Each of the plaintiffs Samuel Scott, Morris Horowitz and James Peck, in the eighteenth, ninteenth, twenty-second, twenty-third, twenty-fourth and twenty-fifth counts of the complaint, alleges that he was 'falsely imprisoned and detained' by the defendant Stengel, the Chief of Police. This allegation, without more, is insufficient to sustain a claim for relief under the Civil Rights Act. There is no allegation that the said defendant acted either under color of statute or pretense of law to deprive the plaintiffs of a constitutional right, an essential element of a cause of action under the Act. Snowden v. Hughes, supra; Pickering v.

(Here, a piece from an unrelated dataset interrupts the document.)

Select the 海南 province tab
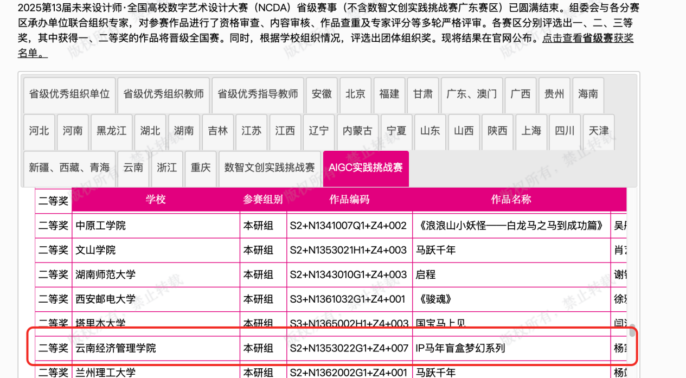Image resolution: width=686 pixels, height=378 pixels. (588, 94)
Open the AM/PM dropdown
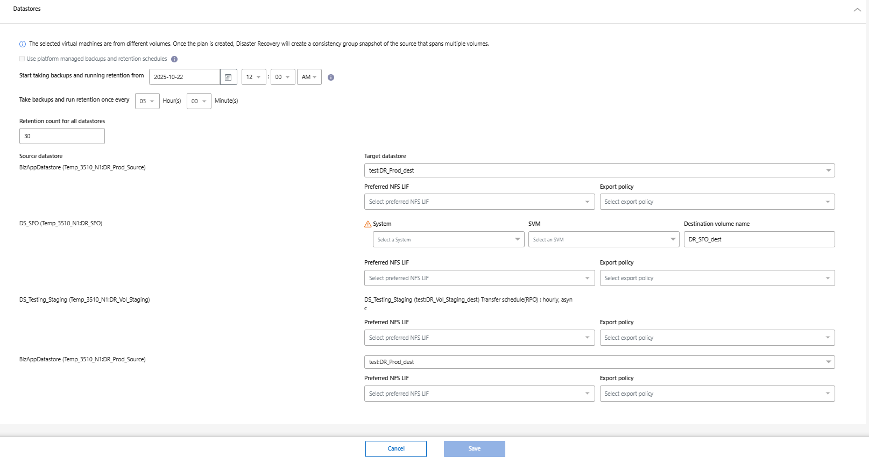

Pennsylvania R. Co., 3 Cir., 151 F.2d 240. The plaintiffs may have a cause of action under the Act, but they have failed to properly assert it. They will be accorded the opportunity of amending these counts of the complaint.
The motion to dismiss the complaint is granted as to all the counts except counts eighteen, nineteen, twenty-two, twenty-three, twenty-four and twenty-five. The defendants shall prepare and submit, on notice to the plaintiffs, an appropriate order.